I read a remarkable article today over at SCOTUSblog today by Yale Law Professor Abbe R Gluck, The Grant in King — Obamacare Subsidies as Textualism’s Big Test. She is a big advocate of textualism — the theory that judges should base the decisions only on the text of the law. As I discussed in, Originalism, Textualism, and Politics on the Supreme Court, this is usually misidentified as “originalism.” So textualism is the theory that supposedly animates such conservative judicial titans as Scalia and Thomas.
According to Gluck, the case in King v Burwell, which threatens to destroy Obamacare, is the ultimate test of textualism. If Scalia and company find for the plaintiffs, they will do so because they don’t like Obamacare and it will “threaten all that textualists have accomplished.” She argued that the case is not about what the law says versus what the intent of the legislators was — the critical issue in textualism. Rather it is all about what the law itself says. In fact, the plaintiffs can only make their case by resorting to non-textual arguments about what Congress did or did not mean when it wrote the law.
She further noted that Scalia himself recently argued that “the fundamental canon of statutory construction that the words of a statute must be read in their context and with a view to their place in the overall statutory scheme.” And in another case he argued that the court should read legislation such that it “does least violence to the text.” So, is the “liberal” reading of the text this time the “textual” reading? It would seem so.

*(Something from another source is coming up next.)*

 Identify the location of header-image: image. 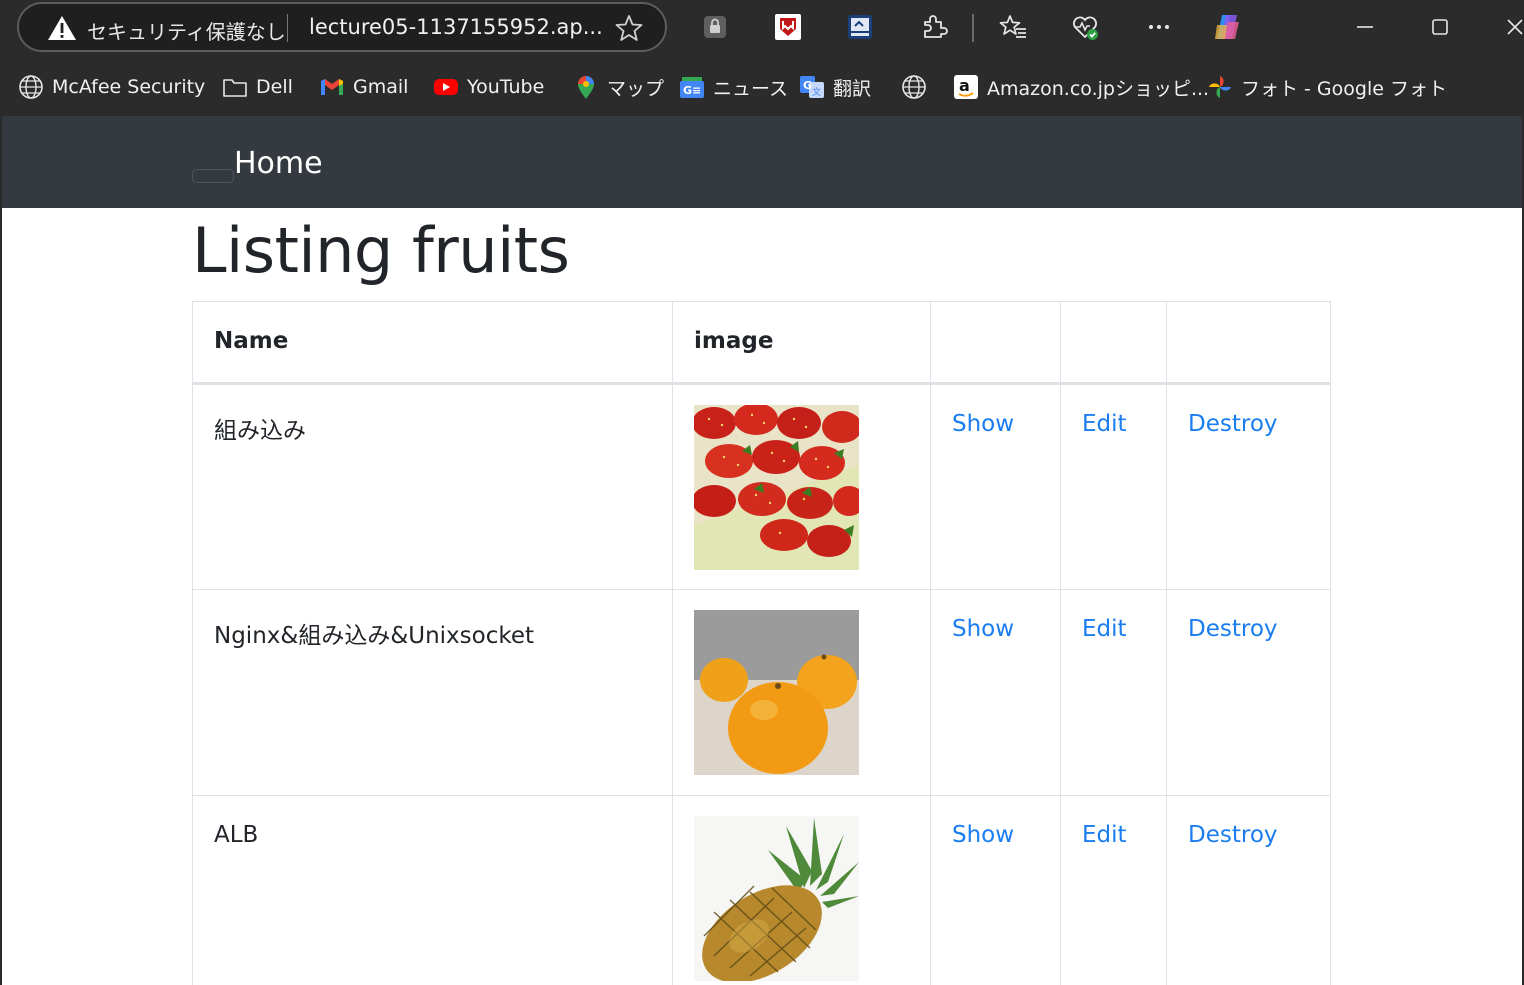
(802, 343).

The critical clause that the plaintiffs have latched onto is in section 1401 that states that subsidies will be based upon the premiums found through the “Exchange established by the State under 1311.” Section 1311 gives the law about the state exchanges. But that isn’t the end of it:
It seems pretty straight forward. The plaintiff’s case is dependent upon saying, “We know that Congress meant to not provide these subsidies to the states because they wanted to encourage the states to set up their own exchanges.” But this isn’t in the text of the law. I would add that the evidence of this being the case is pretty weak anyway. The interesting thing in this case is that it shows that the conservative efforts to destroy Obamacare has a scattershot approach. I doubt very seriously that the people at the Cato Institute who came up with this idea thought very much of it. But the idea is just to throw everything at the courts and hope something sticks. The last time it did, it was, “Could the government force people to eat broccoli?!”
Gluck seems a little freaked out about this case. I can’t speak for her, but I assume she’s thinking the same thing that I am: the conservative textualists don’t much believe in the theory. It has always been a simple justification for coming to their conservative (neolithic) decisions. And now that a case comes up where the choice is either to apply the textualism they supposedly believe in or to destroy a law they don’t like for other reasons, they will simply abandon textualism.

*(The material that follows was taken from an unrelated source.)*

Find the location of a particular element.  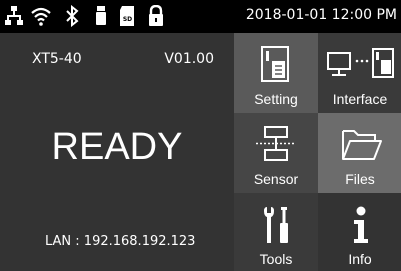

Of course, here we are primarily talking about the two justices: Scalia and Thomas. Kennedy and Alito will vote for the plaintiffs just because they hate the law. That leaves Roberts, who voted to uphold the law in National Federation of Independent Business v Sebelius. Wouldn’t he vote to uphold it again? Probably not. As Bill Gardner noted earlier today, this case allows the conservative justices to greatly harm the law (very likely fatally) without killing it outright. It doesn’t look good.

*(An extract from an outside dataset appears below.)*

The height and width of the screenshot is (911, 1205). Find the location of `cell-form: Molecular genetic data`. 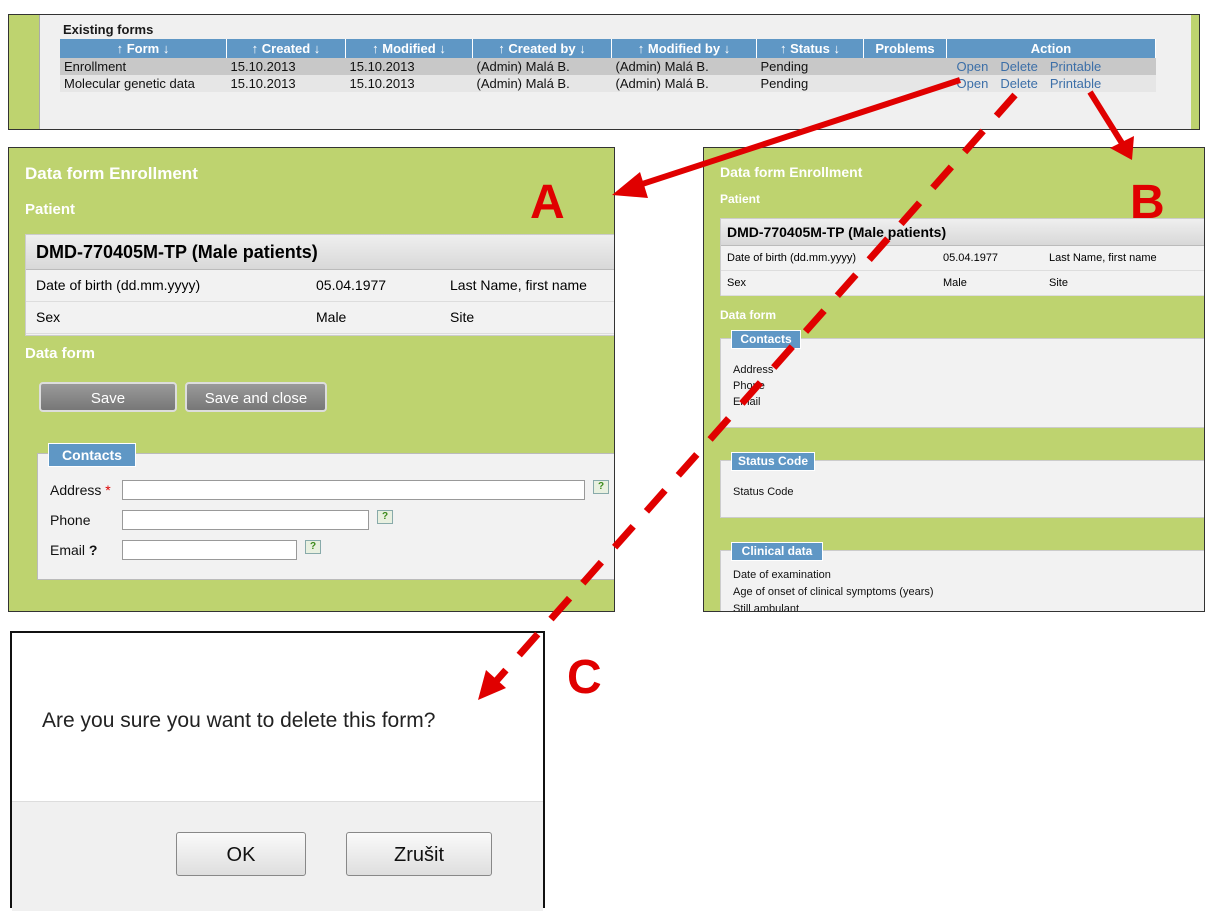

cell-form: Molecular genetic data is located at coordinates (144, 84).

What’s sad about all this is that it shows what a sham the Supreme Court is. At this point, the conservatives on the court are as partisan as any member of Congress. I fully expect to see Scalia and Thomas cast aside all their high ideals for a chance to strike a blow against Obama’s most important piece of legislation. But it won’t matter. Anyone who is not already convinced that they are partisan hacks will never see what’s really going on.